School Visits

I recently had the opportunity to visit a local school and talk about writing. Recruiting three students, I placed them in front with the tallest in the center, her arms outstretched to the other two.

photo (6)I introduced the volunteers as STORY, on one side, and SONG on the other. In the middle, I explained, was the bridge: POETRY. There’s narrative poetry that tells a story, like Addie and Ollie. And there’s musical poetry we call songs. Even fictional stories or lyrics of musical ballads that don’t rhyme are made richer by poetic devices.

We talked about various forms of poetry, including those for which I had made up examples about their teacher, Ms. Jessica Ward:

ACROSTIC (no rhyming rules)

Wonderful

Awesome

Rad

Definitely the best teacher I’ve ever had!

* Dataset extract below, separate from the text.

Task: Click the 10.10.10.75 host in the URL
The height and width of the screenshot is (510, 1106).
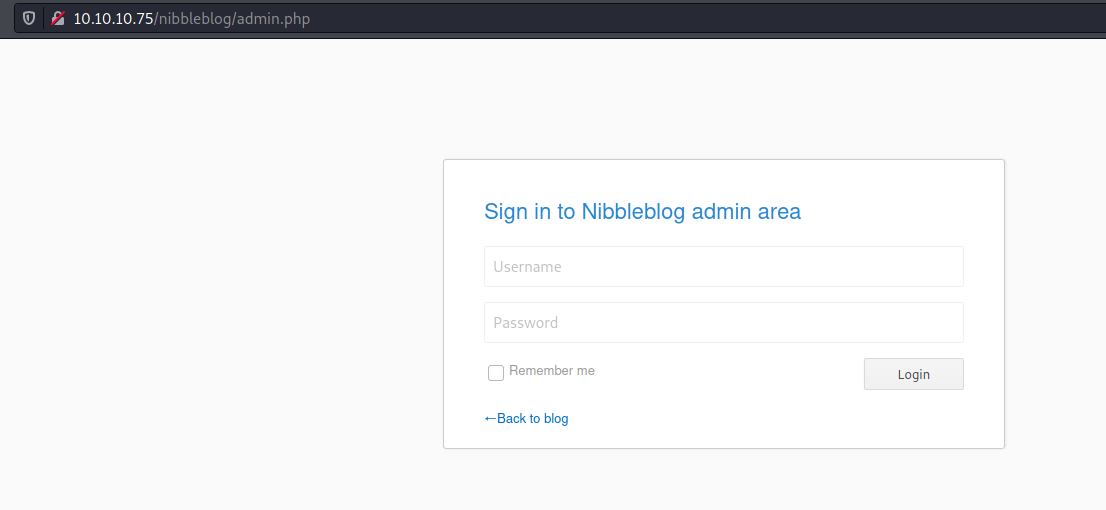Action: (113, 19)
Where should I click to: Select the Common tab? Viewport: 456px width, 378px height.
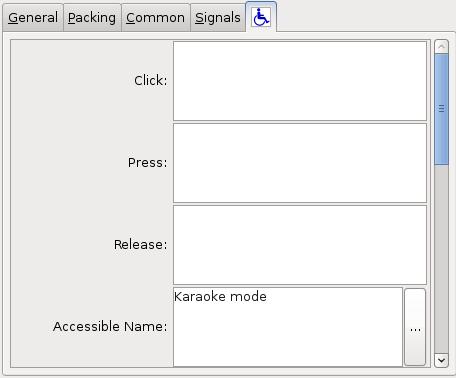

_______________________________________________________________________________________________________

CINQUAIN (sin-cane)

Miss Ward.
Smiling and sweet.
She reads the best stories.
Her questions help us think fast on
our feet.
_______________________________________________________________________________________________________

LIMERICK (AABBA) – anapaestic rhythm (two unstressed, one stressed: da da DUM da da DUM da da DUM da da DUM)

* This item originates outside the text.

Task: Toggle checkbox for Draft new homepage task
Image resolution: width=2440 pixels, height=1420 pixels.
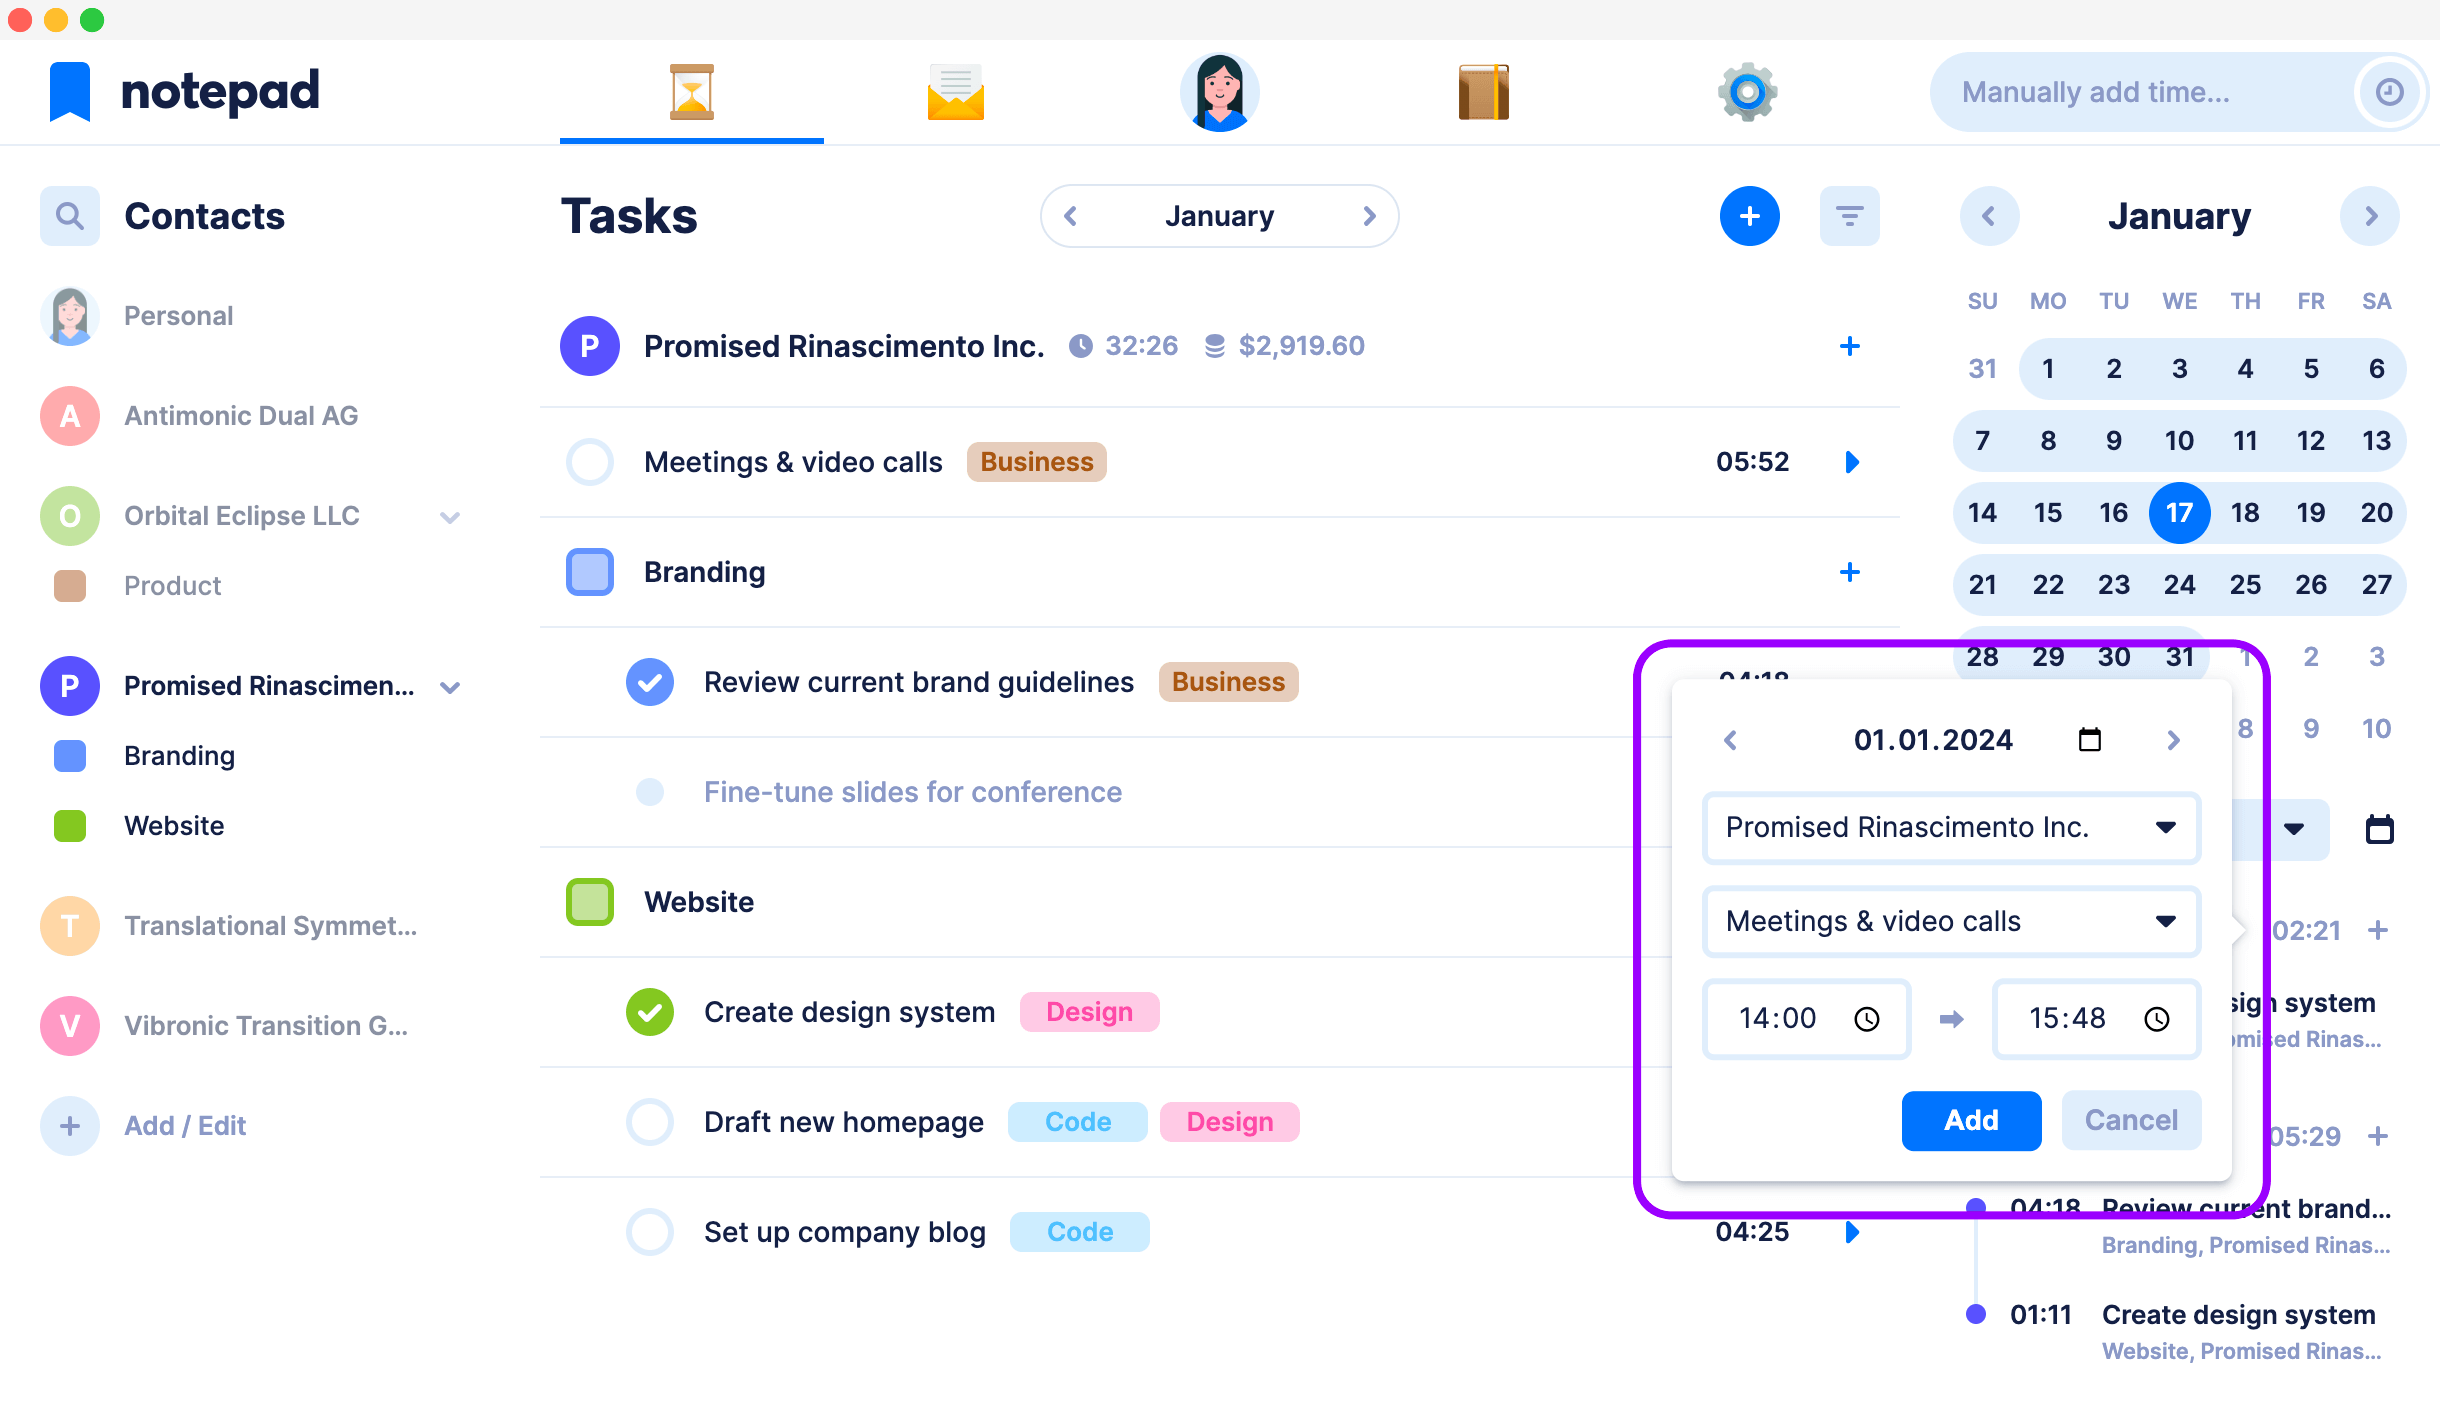Action: coord(649,1121)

There ONCE was a TEACHer named WARD

Whose STUDents could NEVer be BORED;

From MORNing to NIGHT

They’d READ and they’d WRITE,

Then PRAY while their PAPers were SCORED.

_______________________________________________________________________________________________________

To demonstrate how fun it is to fit words together in a poem like a puzzle, I also helped the kids write a poem on the fly. Since we composed it out loud as a group, I didn’t actually write it down until now, but this was the gist of it:

I woke up this morning, the sun in the sky

But a shadow cast over my soul.

Mom asked me the cause, so I told her just why:

Wet Frosted Flakes drowned in my bowl.

We switched lines 2 and 4 to end with the more common word for more natural rhyme and add the twist. Chanting our “da da DUM da da DUM” pattern to help us rework thoughts into lines ending with our rhyme, we filled in our ABAB rhyme and 4-3-4-3 accent pattern.

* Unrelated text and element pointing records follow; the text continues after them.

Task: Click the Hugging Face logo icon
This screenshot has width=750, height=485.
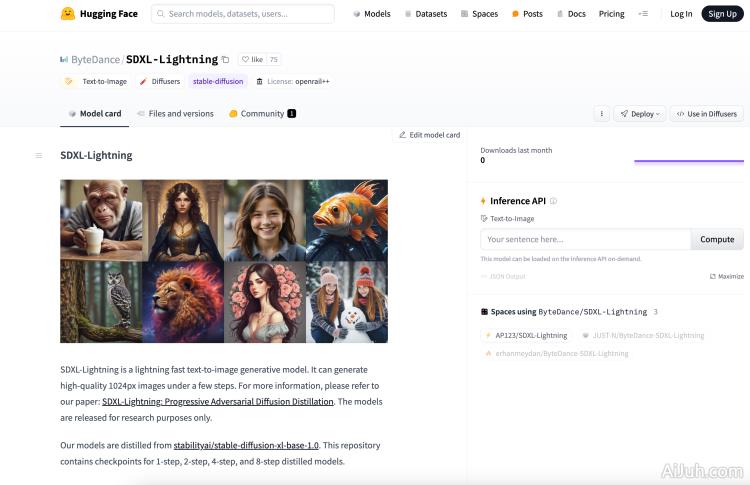Action: (x=68, y=14)
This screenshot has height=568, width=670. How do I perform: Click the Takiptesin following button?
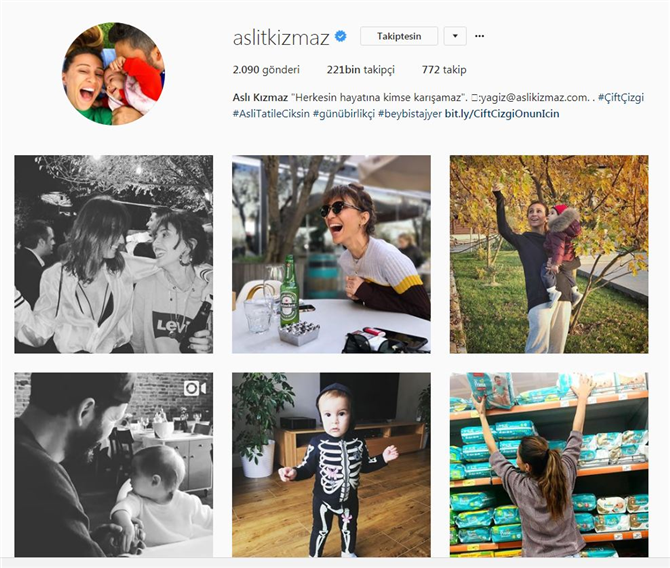[399, 36]
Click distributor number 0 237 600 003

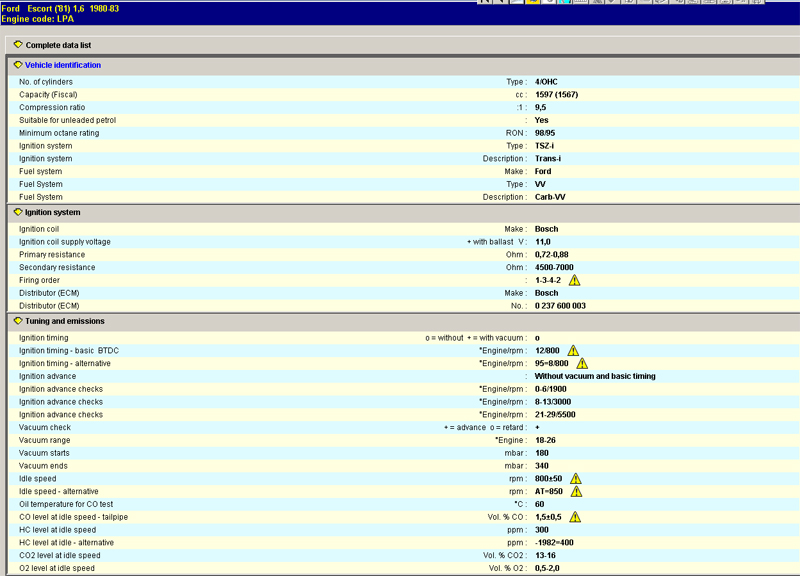[x=560, y=306]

After our talk, the kids shared with me some different poems they had written. I loved seeing not only their work but also their excitement in sharing it. So I offered to post here all brand-new writings from whomever wanted to write and send it by the next week.

CLICK HERE to see the children’s fun poems and stories. I hope you enjoy reading them as much as I have. I want to thank and commend all of them for their enthusiastic attention that day and their subsequent hard work to create something new. Finally, congratulations to second grader Joseph for being randomly selected to receive a signed copy of Addie and Ollie.